The Institute of Promotional Marketing has launched a major year-long project, the Experiential Marketing Framework, to create an industry-agreed effectiveness model for experiential campaigns, and has recruited leading brands and agencies to help it validate an experiential measurement model.
Brands involved include Sky, Dorset Cereals, Fuller’s and St Austell Brewery, while agencies include Circle, Wasserman, Jack Morton, Leith, PrettyGreen, TRO, The Bridge, Ambient, Curb, Haygarth and Wolf Brand Experience. Other partners are measurement specialists RedRoute International and the University of West of England’s Business School.
The IPM, the UK marketing industry trade body for promotional and experiential marketing, says the objective is to measure pre-and post-experience audience behaviour and look at benchmarks around increasing brand affinity, increasing purchase intention, behaviour change, engagement dwell time, Return on Investment, cost per contact and reach.
Carey Trevill, Managing Director of the IPM, says: “We know experiential works – but in an increasingly results-driven marketplace, we have to be able to prove it and also work out exactly which approach works best for different brands, different audiences and different locations. Without a standardised industry benchmark, even the most the exceptional work that is produced will struggle to answer the question, did it work and can you prove it? We’ve been working on this project for more than two years now, and it’s time to open it up to a wider audience to help us prove the effectiveness of experiential, show how it works with other channels including digital and drive even more growth in the sector.”
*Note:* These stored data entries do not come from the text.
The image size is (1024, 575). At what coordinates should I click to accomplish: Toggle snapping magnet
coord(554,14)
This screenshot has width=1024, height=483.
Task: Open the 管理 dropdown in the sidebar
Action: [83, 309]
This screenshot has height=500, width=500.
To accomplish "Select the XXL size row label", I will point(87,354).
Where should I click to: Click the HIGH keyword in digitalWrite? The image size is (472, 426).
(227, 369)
Jessica Hargreaves, Managing Director of agency PrettyGreen and Chair of the IPM Experiential Council, says: “We know that many agencies and brands are diligently working to analyse their own campaigns to prove experiential effectiveness. However, for these results to be taken seriously, we need industry standards and it became clear that by collaborating our learnings and methodologies we can create benchmarks and start to build a solution that can deliver trusted results.”
Steve Messenger, a Director of RedRoute International, adds: “The campaigns that have trialled the framework approach so far have been able to demonstrate to their clients the positive ROI that experiential provides in ways that they understand and have confidence in. Obtaining more evidence through further use across a wider range of campaigns and situations will serve to strengthen that body of knowledge and also contribute to the marketing industry’s wider efforts to demonstrate marketing effectiveness.”
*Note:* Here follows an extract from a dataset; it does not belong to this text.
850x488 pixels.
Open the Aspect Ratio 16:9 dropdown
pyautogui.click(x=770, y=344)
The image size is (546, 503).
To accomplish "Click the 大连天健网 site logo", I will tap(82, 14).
The IPM is looking to recruit more brands and agencies to help in the project and has published an outline of the project which can be downloaded from www.theipm.org.uk.
Carey Trevill points out that, although experiential is recognised as the fastest-growing non-digital element of the marketing mix, there is currently no standard industry-agreed approach to experiential evaluation, which experts argue is putting some clients off investing in the sector.
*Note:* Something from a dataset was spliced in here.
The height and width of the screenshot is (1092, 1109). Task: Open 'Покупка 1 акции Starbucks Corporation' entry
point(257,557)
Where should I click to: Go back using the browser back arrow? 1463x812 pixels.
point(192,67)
According to estimates from Campaign and Event magazines, agency brand experience budgets were £171.9m in the 12 months to June 2016, with the spend in London alone standing at at least £81.4m.
The IPM aims to work on evaluation tools that will cover reach, impact and ROI from Experiential Marketing campaigns in order to improve confidence in the strategic benefits of experiential. At the same time, it wants to create common industry standards, benchmarks and terms for experiential marketing practice and enhance the reputation of the experiential marketing industry.